Q - Il y avait deux sujets - on va terminer sur ce sujet -, Il y avait deux thèmes de discussion à Bruxelles avec les Qataris : la libéralisation des visas pour les Qataris en Europe, ainsi que l'accord "Ciel ouvert" entre le Qatar et l'Union européenne. En gros Qatar Airways peut faire ce qu'elle veut en Europe : elle peut faire du cabotage, etc. C'est déjà en cours, la Commission a donné son accord, le Conseil, les ministres ont donné leur accord, mais le Parlement européen n'a pas encore ratifié cet accord. Est-ce que vous pensez que le Parlement européen devrait verrouiller et mettre fin à cet accord ? Ce serait un coup dur pour le Qatar.

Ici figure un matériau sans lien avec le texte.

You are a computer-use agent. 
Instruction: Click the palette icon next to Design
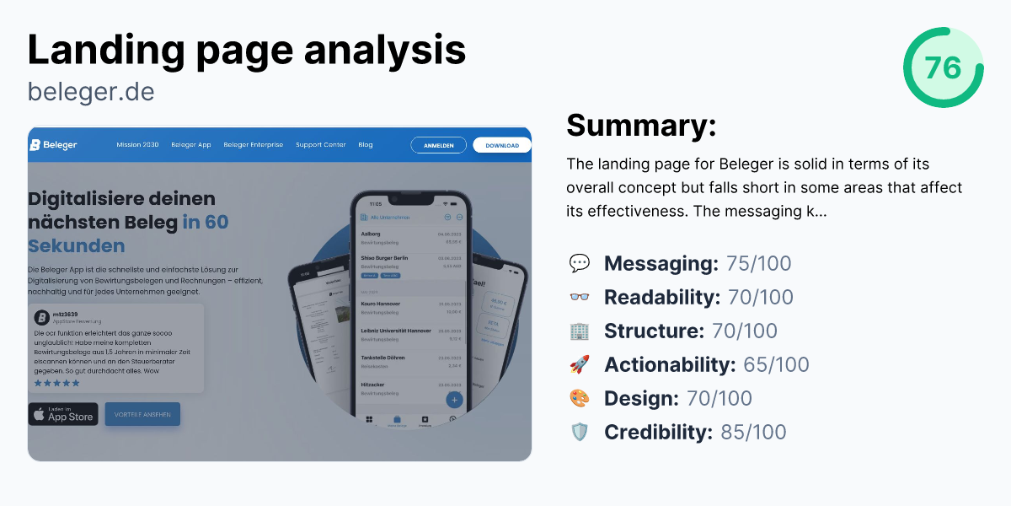pos(580,397)
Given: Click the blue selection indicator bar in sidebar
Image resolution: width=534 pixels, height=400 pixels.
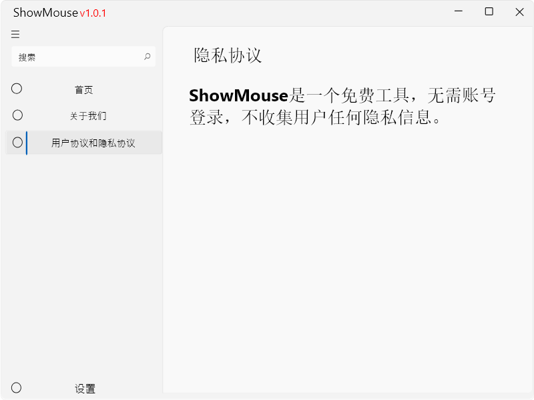Looking at the screenshot, I should pos(27,143).
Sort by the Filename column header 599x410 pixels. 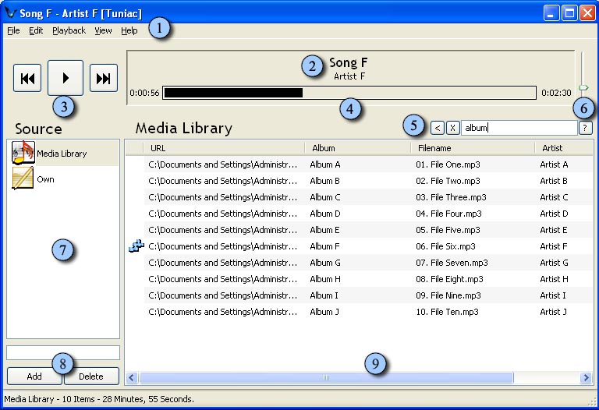click(472, 147)
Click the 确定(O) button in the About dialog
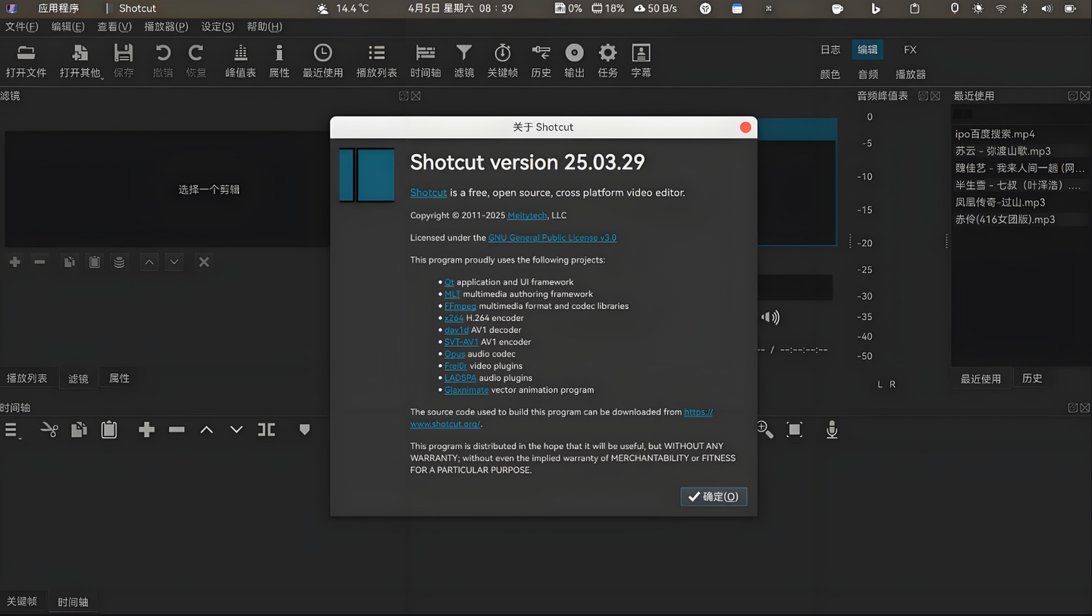Screen dimensions: 1092x616 (x=713, y=497)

R - Alors, le Parlement européen a déjà dit qu'il suspendait la discussion sur les visas. Elle est suspendue. Je pense que, pour l'instant, on peut effectivement regarder tout ce qui est en cours et à nouveau le passer, le filtrer, et voir dans quelle mesure il faut qu'on... C'est l'avantage des trilogues, qu'on va avoir...

Q - Donc, les trilogues, c'est les discussions entre la Commission, le Conseil et le Parlement. Mais, vous vous pensez que ... ?

R - Et qui permettent, justement, soit d'affiner les textes, soit de les consolider, soit de...

Q - Mais il faudrait suspendre le "Ciel ouvert" entre le Qatar et l'Union européenne, pour vous, ou pas ?

R - En tous les cas, il faut regarder... Il faut, pourquoi pas, se donner le temps, oui, bien sûr.

Q - "Se donner le temps", ça veut dire quoi ? Ça veut dire qu'il faut le suspendre ?

R - Temporairement, pourquoi pas ?

Q - D'accord.

Q - Yann-Anthony, je me permets de vous signaler quand même qu'il n'y a pas que le Qatar : il y a le Maroc, désormais, qui est en tête et il y a aussi la Mauritanie. Donc si l'Union européenne se met à rompre toutes ses relations, toutes les discussions qui concernent tous les pays qui vont se trouver impliqués d'une façon ou d'une autre dans cette affaire, on n'est pas sortis de l'auberge.

Q - Avec des enjeux très importants, économiques, avec le Maroc, mais moins importants que le gaz qatari ; on en a besoin. Alors justement, l'énergie et le gaz, autres grands sujets majeurs pour 2023, les 27 ont réalisé des avancées à la fin de l'année 2022 et particulièrement au mois de décembre. Mais, Julien Gasparutto, je vous retrouve toujours à Bruxelles, il y a encore d'autres grands chantiers pour 2023.

(...)

Q - Voilà, donc ça avance bien, quand même, à Bruxelles, mais ça reste un peu une usine à gaz, Cléa.

Q - Bah oui, depuis de très longues semaines, on suit les négociations sur le gaz, sur l'électricité, donc il y a des choses qui aboutissent, par exemple tout ce qui est sur les achats groupés, le plafonnement du prix du gaz... Mais voilà, toutes ces idées de découplages, on sent que les négociations s'enlisent un peu. On en parlait un peu moins, le dernier Conseil européen, ça n'avait pas l'air d'être un sujet, donc... Est-ce que... C'est un sujet où on doit aller vite. Est-ce qu'on va aller vite là-dessus ?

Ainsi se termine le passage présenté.